- WHAT YOU SHOULD DO -
Please rewrite the records from the line with "Koop je ticket (33, 2259)" up to and including the line with "Contact (25, 2436)", replacing "Policy" with "Terms" and leaving everything else unchanged.

- PROVIDED DATA -
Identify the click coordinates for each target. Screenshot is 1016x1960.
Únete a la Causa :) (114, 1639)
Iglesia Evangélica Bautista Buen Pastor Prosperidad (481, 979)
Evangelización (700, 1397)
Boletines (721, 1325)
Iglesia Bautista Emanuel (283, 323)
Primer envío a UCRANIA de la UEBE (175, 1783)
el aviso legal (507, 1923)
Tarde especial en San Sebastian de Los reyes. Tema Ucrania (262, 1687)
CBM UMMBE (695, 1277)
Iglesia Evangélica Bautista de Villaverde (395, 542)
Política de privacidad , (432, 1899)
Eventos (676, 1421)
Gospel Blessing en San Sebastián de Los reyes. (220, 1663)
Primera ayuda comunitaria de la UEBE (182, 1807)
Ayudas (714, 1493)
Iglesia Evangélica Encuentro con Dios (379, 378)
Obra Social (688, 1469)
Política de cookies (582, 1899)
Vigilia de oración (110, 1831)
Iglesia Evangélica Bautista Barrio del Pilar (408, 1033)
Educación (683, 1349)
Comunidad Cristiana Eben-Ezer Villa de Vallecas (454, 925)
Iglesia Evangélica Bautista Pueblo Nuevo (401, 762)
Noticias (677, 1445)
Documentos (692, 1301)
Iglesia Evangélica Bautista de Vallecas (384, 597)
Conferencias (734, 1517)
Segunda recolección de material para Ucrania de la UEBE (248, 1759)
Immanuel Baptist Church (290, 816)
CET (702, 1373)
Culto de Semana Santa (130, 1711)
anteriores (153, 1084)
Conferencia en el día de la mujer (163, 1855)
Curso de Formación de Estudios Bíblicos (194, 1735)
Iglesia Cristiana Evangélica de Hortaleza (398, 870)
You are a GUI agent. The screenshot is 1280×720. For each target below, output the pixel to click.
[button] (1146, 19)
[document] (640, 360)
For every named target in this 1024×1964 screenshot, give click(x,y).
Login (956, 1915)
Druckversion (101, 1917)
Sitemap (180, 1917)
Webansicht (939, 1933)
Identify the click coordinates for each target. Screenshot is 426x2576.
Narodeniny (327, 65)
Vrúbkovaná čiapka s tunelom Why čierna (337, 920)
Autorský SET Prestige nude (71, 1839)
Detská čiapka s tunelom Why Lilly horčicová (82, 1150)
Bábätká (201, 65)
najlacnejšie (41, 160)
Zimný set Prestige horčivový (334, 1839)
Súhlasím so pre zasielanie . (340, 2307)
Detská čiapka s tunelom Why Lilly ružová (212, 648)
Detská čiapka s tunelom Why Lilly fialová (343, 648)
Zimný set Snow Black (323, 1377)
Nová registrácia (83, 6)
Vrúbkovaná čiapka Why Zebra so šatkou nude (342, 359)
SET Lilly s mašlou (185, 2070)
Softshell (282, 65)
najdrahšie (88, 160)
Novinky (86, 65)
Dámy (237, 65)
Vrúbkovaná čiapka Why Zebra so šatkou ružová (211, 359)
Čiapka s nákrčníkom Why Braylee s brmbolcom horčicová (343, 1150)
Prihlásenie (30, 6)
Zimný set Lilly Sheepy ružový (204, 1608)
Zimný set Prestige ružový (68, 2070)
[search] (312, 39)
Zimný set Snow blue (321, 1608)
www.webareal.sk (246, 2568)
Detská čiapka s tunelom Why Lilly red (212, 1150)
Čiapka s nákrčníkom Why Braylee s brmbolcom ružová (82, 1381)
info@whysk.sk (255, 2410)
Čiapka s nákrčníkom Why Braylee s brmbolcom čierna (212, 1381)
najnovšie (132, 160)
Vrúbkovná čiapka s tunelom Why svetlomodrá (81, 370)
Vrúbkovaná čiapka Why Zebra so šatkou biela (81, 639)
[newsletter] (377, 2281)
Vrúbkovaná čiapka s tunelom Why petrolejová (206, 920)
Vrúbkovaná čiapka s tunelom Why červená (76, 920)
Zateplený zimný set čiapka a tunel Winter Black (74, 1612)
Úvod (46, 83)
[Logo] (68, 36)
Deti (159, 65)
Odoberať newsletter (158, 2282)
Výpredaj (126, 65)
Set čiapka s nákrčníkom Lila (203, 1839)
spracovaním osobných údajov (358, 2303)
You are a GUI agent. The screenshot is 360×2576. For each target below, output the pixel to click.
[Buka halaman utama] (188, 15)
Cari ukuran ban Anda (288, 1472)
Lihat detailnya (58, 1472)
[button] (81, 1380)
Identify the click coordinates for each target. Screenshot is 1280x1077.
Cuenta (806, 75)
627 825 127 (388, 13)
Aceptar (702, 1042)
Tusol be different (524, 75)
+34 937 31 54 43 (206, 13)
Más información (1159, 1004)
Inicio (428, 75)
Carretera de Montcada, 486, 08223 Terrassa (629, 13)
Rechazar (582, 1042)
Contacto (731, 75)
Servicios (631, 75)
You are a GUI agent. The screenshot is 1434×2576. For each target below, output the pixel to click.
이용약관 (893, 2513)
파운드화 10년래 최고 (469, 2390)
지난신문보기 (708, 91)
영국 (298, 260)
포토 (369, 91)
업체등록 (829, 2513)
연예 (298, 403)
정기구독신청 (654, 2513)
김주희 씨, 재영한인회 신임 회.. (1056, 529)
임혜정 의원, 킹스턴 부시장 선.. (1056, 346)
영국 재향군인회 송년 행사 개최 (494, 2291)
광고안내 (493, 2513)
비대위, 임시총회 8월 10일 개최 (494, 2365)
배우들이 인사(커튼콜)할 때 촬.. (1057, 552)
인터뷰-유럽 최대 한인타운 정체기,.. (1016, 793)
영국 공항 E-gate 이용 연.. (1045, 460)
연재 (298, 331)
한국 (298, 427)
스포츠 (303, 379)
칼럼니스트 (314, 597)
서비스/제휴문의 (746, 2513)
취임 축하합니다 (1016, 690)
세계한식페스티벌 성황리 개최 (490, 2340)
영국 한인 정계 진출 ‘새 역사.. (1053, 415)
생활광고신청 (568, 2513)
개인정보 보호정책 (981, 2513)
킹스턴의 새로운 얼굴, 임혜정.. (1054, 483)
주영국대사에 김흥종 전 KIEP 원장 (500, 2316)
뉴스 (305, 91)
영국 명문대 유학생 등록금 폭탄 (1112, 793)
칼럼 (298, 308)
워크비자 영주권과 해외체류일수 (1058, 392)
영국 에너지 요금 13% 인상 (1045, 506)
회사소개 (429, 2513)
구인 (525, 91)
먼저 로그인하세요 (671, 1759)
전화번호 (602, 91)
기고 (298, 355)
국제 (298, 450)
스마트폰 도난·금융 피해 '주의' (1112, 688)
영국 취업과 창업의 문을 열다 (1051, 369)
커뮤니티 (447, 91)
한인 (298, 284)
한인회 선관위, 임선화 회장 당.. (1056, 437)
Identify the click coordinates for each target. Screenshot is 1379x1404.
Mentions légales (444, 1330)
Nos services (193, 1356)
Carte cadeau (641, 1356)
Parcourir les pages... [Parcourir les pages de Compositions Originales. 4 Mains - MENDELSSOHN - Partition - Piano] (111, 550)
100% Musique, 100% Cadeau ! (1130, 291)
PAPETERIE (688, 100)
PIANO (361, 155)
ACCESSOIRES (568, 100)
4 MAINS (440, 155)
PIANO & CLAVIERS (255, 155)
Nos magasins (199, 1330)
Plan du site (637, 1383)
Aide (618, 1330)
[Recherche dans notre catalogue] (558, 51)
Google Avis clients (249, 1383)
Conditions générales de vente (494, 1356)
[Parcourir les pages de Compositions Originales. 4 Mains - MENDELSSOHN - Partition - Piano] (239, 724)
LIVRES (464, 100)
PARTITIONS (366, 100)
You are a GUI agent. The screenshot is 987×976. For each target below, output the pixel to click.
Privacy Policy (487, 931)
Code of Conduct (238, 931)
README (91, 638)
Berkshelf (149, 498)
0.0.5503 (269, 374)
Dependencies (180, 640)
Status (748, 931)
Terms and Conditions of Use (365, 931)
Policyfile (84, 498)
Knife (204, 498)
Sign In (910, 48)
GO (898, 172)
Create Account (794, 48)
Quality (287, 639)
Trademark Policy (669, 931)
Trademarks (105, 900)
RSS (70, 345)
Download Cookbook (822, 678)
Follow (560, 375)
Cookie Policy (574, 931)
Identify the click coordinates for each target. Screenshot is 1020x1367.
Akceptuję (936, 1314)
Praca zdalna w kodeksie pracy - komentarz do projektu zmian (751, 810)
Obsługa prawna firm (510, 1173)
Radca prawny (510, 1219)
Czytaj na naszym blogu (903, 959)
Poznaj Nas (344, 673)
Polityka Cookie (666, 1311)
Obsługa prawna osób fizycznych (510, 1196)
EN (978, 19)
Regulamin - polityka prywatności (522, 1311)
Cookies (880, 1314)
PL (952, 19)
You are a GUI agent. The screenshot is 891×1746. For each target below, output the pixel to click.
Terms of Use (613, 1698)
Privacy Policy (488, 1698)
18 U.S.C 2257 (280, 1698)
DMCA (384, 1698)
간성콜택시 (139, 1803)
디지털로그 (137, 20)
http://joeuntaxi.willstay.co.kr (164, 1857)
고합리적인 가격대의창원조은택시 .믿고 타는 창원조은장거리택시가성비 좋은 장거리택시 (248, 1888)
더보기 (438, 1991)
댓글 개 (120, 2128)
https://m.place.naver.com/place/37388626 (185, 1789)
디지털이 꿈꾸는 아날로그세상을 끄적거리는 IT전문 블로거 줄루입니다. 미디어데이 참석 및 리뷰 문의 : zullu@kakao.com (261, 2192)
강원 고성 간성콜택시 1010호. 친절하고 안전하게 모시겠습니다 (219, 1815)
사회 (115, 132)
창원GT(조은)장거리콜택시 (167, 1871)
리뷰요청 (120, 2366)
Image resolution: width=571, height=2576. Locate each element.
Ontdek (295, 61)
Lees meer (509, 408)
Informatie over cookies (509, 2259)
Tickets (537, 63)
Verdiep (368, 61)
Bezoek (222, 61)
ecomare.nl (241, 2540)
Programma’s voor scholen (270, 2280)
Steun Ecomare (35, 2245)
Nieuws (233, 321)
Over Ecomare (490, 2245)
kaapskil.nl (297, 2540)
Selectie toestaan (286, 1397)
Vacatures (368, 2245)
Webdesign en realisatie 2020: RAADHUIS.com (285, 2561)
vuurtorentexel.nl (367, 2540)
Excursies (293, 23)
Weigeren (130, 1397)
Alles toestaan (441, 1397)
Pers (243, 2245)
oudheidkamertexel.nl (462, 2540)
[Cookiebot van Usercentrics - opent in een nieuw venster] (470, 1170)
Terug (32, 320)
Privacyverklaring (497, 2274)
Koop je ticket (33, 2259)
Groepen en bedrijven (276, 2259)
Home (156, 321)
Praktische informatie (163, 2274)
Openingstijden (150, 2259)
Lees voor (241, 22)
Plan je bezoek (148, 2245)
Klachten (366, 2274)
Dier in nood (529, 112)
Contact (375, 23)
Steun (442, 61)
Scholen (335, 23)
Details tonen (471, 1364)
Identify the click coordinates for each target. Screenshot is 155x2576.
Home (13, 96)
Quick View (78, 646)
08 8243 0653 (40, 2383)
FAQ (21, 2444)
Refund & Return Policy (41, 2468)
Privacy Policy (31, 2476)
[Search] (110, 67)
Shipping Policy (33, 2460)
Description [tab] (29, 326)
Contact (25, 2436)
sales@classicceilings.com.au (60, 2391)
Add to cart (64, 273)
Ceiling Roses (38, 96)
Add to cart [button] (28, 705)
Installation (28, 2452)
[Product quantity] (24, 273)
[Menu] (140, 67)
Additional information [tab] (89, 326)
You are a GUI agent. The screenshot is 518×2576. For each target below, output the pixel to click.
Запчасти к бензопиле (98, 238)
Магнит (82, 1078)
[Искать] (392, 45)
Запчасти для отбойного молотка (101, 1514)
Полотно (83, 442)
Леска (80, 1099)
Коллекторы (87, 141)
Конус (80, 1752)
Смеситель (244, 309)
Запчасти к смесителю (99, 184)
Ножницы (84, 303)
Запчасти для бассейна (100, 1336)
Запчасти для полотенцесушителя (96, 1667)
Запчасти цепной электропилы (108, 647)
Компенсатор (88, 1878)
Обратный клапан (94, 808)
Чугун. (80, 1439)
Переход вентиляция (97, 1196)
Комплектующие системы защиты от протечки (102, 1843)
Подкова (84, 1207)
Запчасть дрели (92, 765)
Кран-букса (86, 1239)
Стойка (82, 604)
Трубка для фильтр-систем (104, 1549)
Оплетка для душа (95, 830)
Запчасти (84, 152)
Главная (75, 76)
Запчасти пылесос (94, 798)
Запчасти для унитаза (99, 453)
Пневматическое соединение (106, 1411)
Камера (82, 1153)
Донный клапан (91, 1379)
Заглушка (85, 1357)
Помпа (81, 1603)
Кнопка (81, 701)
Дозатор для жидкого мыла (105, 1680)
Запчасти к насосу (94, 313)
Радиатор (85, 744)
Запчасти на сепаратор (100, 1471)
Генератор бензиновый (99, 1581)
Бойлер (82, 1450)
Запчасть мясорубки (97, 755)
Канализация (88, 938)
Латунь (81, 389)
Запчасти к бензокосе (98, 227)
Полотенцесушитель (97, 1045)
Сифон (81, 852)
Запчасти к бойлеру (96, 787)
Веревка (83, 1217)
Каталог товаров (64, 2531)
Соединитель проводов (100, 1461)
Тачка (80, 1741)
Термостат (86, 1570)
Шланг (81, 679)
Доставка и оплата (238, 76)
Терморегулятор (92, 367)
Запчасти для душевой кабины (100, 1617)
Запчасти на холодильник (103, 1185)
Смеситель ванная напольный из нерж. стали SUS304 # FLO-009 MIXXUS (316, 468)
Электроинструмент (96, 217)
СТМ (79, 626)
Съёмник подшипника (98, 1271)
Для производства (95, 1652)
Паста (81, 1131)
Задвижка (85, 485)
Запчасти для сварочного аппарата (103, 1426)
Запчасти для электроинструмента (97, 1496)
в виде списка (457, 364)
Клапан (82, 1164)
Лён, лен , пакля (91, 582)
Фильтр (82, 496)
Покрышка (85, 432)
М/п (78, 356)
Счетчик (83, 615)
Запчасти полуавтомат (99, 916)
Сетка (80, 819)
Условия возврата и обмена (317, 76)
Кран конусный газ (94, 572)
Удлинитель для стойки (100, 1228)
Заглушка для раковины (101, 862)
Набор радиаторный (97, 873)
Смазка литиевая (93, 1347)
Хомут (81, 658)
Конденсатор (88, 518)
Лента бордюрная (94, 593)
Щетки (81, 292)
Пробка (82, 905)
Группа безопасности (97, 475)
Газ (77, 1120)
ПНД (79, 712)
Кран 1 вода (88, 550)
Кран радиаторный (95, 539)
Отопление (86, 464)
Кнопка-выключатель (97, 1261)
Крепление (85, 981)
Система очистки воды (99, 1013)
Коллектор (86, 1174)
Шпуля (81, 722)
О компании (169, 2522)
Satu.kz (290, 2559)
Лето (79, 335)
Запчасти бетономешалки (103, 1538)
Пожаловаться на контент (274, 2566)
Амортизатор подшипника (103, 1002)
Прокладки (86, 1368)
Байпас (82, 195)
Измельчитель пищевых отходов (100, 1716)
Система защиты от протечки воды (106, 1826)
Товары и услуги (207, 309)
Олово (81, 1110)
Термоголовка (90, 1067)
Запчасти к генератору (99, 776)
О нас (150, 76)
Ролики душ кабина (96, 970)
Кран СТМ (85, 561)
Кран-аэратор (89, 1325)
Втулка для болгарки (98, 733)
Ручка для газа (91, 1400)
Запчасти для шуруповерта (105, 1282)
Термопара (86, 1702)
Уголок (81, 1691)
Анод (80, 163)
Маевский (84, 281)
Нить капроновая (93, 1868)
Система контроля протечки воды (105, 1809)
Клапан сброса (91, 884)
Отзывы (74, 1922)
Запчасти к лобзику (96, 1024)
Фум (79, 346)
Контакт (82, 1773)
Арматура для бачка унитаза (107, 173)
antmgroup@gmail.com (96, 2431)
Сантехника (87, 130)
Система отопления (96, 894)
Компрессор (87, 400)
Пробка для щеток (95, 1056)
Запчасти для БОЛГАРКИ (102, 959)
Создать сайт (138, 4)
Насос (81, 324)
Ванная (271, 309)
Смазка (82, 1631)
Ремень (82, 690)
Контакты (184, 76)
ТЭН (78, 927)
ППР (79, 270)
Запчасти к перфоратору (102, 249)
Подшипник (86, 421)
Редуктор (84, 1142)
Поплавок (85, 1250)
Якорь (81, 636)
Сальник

- TASK ANSWER -
Koop je ticket (33, 2259)
Groepen en bedrijven (276, 2259)
Home (156, 321)
Praktische informatie (163, 2274)
Openingstijden (150, 2259)
Lees voor (241, 22)
Plan je bezoek (148, 2245)
Klachten (366, 2274)
Dier in nood (529, 112)
Contact (375, 23)
Steun (442, 61)
Scholen (335, 23)
Details tonen (471, 1364)
Identify the click coordinates for each target. Screenshot is 155x2576.
Home (13, 96)
Quick View (78, 646)
08 8243 0653 (40, 2383)
FAQ (21, 2444)
Refund & Return Terms (41, 2468)
Privacy Terms (31, 2476)
[Search] (110, 67)
Shipping Terms (33, 2460)
Description [tab] (29, 326)
Contact (25, 2436)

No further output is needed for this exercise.